Task objective:
Reproduce, word for word, the lines of the listing below from the one containing "The image size is (1200, 675)." through the one containing "coordinates (142, 327).", including both of those lines.

Dataset content:
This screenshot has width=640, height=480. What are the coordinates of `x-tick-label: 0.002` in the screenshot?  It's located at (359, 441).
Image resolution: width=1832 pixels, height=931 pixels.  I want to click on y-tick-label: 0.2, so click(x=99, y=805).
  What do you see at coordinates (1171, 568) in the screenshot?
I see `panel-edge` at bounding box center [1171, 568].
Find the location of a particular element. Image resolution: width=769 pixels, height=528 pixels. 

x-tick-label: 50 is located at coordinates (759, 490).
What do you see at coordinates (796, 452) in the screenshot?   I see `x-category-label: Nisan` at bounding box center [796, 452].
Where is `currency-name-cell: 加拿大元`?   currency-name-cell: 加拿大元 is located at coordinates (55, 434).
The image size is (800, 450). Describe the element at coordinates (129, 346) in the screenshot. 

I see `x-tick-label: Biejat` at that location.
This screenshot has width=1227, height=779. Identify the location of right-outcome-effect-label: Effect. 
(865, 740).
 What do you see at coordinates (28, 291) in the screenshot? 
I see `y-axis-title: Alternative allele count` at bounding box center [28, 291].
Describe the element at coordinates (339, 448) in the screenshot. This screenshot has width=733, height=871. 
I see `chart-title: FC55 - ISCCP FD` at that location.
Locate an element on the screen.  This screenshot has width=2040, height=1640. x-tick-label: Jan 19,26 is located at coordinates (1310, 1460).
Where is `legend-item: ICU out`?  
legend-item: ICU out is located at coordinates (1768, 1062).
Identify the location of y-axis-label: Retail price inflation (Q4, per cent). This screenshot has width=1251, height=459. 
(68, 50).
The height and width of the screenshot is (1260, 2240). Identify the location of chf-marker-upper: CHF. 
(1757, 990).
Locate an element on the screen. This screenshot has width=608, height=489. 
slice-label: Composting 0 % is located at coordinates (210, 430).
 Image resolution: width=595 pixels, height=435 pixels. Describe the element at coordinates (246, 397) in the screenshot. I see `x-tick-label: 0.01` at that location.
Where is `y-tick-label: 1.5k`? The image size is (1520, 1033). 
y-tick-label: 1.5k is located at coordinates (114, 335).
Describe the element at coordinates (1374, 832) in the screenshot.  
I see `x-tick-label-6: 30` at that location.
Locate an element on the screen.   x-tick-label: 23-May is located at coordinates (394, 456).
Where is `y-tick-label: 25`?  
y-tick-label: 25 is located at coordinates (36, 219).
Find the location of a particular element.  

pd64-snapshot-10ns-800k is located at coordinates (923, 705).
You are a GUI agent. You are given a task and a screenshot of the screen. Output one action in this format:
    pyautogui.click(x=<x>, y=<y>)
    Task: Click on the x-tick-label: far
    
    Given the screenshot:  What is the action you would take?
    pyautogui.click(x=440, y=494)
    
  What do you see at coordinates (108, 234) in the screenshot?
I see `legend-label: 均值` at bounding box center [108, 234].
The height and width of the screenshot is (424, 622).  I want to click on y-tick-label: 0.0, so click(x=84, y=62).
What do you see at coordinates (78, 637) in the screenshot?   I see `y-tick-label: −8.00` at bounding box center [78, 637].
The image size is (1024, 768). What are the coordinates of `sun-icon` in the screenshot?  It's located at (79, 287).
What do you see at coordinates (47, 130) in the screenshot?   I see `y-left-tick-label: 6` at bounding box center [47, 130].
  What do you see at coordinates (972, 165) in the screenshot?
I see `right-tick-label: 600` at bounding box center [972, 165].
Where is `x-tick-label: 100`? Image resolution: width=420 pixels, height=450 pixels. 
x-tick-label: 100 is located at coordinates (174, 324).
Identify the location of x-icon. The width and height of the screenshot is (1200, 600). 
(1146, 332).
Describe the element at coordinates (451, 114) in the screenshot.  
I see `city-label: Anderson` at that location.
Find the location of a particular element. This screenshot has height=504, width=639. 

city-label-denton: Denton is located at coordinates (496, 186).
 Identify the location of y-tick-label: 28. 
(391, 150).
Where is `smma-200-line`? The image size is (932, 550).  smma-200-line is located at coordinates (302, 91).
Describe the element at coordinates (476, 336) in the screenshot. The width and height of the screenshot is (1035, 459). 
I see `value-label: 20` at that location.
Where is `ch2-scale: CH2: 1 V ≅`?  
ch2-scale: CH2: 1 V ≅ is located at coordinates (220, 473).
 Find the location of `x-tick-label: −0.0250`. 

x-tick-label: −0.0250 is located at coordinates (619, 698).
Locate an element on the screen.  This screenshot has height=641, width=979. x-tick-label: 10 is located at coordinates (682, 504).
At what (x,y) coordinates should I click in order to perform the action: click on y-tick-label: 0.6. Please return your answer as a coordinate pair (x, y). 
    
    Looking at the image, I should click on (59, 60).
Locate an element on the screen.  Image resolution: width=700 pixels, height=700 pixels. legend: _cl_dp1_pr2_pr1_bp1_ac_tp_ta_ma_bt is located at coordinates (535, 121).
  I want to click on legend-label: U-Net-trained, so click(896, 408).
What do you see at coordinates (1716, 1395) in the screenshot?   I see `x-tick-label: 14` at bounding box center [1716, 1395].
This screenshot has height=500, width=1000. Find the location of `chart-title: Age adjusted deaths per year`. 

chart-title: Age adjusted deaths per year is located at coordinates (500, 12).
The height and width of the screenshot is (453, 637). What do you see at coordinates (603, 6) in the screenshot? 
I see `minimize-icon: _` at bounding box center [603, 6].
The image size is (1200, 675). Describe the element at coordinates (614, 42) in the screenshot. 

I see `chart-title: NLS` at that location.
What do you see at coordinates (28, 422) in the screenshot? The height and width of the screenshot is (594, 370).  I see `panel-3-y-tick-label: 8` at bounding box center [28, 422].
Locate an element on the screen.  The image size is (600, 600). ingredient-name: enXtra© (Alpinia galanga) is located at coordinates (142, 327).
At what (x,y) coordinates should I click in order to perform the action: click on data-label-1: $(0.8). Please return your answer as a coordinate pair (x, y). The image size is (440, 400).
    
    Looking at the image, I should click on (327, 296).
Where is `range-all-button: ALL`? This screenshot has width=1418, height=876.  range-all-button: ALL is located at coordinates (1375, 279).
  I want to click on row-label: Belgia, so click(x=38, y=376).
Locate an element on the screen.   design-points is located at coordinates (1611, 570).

Reply:
The image size is (1200, 675). Describe the element at coordinates (614, 42) in the screenshot. 

I see `chart-title: NLS` at that location.
What do you see at coordinates (28, 422) in the screenshot? The height and width of the screenshot is (594, 370).  I see `panel-3-y-tick-label: 8` at bounding box center [28, 422].
Locate an element on the screen.  The image size is (600, 600). ingredient-name: enXtra© (Alpinia galanga) is located at coordinates (142, 327).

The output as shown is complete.